Я не могу это сделать.
Не хочу быть Алеманом. Я не хотел бы сидеть в штабе за столом и обгаживать убитых горем родственников вымышленными подвигами павшего. Потому-то я и был самым обыкновенным солдатом.
Мы были восьмой резервной ротой пополнения, третьего резервного полка пополнения, второй резервной бригады пополнения, двадцать седьмого резервного корпуса четвертой армии. Пополнение, резерв, пополнение. Целиком необстрелянные новобранцы, вернее сказать: пока что целиком. С нами несколько переживших первую окопную зиму. Их подразделения понесли такие потери, что их уже не стоило пополнять.
Эти ветераны были в наших рядах такими же чужими, как заслуженные артисты в спектакле любительского театра. Они избегали контактов с нами, помимо самых необходимых. Какой смысл заводить дружбу с тем, кто, вероятнее всего, скоро уже будет убит?
Ротным был старший лейтенант Баккес — необычное назначение. Лейтенанты и старшие лейтенанты других рот были все как один молоды — двадцать — двадцать один год, — а ему было уже лет сорок пять.
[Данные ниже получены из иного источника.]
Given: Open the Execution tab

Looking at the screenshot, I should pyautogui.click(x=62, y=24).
Офицер запаса, для которого война разразилась за два года до того, когда ему пришел бы срок быть списанным из армии по возрасту, а так пришлось попасть под призыв в уже тесноватой ему униформе. Потом, как я узнал впоследствии, он и в самом деле был уволен точно в срок — правда, не по возрасту, а потому, что он был уже не в состоянии разнести в пух и прах кого бы то ни было. У него для этого недоставало нижней челюсти после попадания шрапнели.
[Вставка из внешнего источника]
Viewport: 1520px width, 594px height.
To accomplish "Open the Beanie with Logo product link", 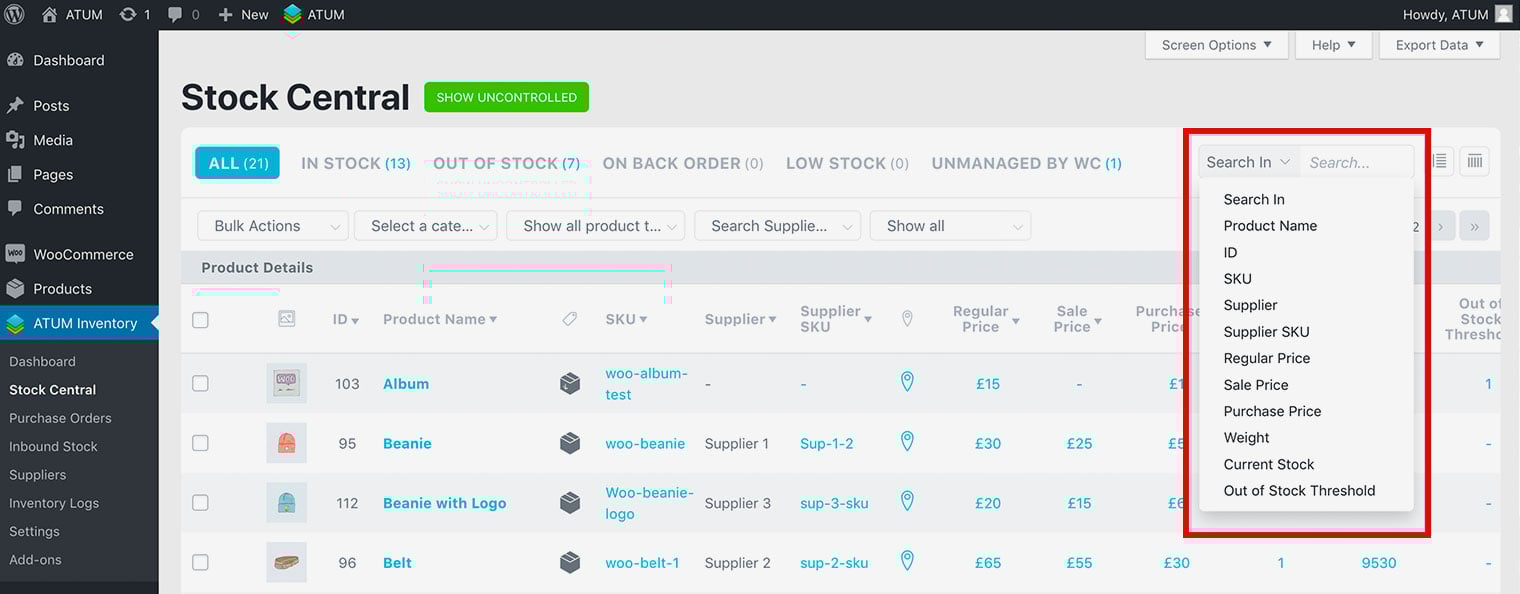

В гражданской жизни он был служащим муниципалитета маленького городка, откуда вынес непоколебимую веру в предписания и регламент. Небрежное приветствие или не по уставу застегнутый воротничок мундира прямо-таки выводили его — верующего в авторитет — из себя. Для нас это означало постоянную штрафную и дополнительную строевую подготовку. Так что мы даже в так называемые дневки никогда не ведали покоя.
Ветераны иной раз давали ему понять, насколько он им смешон, если это не было для них слишком накладно. Его приказы они исполняли, но нарочито дистанцированным образом. Брехт, этот горе-теоретик, мог бы использовать их в качестве образца для своего театра отчуждения.
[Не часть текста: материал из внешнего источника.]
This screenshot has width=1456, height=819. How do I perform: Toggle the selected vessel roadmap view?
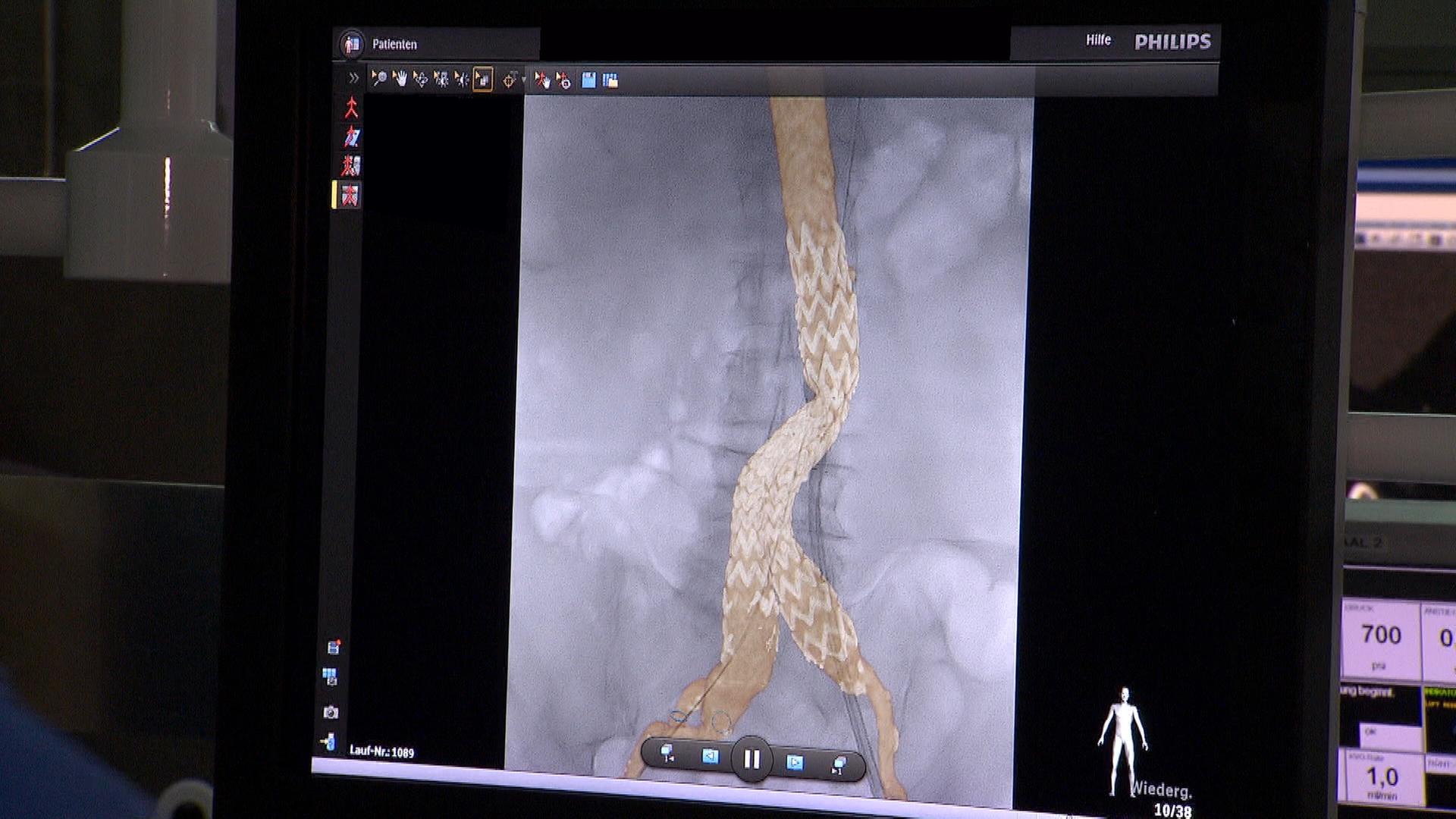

Тогда существовало правило, что на фронте, где не имелось мест для содержания под арестом, можно было вместо этого привязывать провинившегося к дереву или к колесу повозки. Два часа на привязи за каждый день ареста. Когда Баккес пригрозил этим наказанием одному из ветеранов — уже не помню за что, — остальные принялись демонстративно и громогласно обсуждать случай с одним офицером, который во время атаки — какая трагедия! — получил по ошибке пулю в затылок из собственных же рядов. После этого их оставили в покое.